Saved data entries:
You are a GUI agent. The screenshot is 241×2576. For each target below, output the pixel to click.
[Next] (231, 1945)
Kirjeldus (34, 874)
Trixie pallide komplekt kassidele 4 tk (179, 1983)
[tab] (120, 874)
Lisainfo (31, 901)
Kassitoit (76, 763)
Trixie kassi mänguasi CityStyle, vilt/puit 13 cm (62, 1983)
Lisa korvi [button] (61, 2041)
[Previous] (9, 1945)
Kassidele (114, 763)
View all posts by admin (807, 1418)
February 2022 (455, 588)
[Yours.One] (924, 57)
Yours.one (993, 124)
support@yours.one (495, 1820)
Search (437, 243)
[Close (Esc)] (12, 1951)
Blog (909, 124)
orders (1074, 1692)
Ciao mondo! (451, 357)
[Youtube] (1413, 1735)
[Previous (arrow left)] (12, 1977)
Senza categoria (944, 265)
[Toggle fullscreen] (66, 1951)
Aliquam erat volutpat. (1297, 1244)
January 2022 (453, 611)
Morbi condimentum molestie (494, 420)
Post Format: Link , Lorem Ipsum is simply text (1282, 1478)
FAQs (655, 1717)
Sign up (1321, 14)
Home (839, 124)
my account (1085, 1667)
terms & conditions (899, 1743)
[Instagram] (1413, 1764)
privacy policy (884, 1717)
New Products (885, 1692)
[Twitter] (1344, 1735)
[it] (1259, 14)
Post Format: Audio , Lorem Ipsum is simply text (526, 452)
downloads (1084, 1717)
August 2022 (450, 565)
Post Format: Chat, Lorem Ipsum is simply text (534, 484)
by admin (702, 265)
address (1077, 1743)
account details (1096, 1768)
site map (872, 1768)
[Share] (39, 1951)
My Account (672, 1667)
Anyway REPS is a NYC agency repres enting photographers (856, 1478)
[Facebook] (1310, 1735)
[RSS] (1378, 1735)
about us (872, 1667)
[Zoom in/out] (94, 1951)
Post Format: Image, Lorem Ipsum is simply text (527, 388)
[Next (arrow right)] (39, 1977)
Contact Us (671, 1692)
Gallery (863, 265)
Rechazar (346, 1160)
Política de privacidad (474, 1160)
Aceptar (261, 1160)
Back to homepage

The task: What needs duplicating is the run of lines from the one containing "Post Format: Chat, Lorem" through the last line of the entries above, exact and complete.

Result below:
Post Format: Chat, Lorem Ipsum is simply text (534, 484)
by admin (702, 265)
address (1077, 1743)
account details (1096, 1768)
site map (872, 1768)
[Share] (39, 1951)
My Account (672, 1667)
Anyway REPS is a NYC agency repres enting photographers (856, 1478)
[Facebook] (1310, 1735)
[RSS] (1378, 1735)
about us (872, 1667)
[Zoom in/out] (94, 1951)
Post Format: Image, Lorem Ipsum is simply text (527, 388)
[Next (arrow right)] (39, 1977)
Contact Us (671, 1692)
Gallery (863, 265)
Rechazar (346, 1160)
Política de privacidad (474, 1160)
Aceptar (261, 1160)
Back to homepage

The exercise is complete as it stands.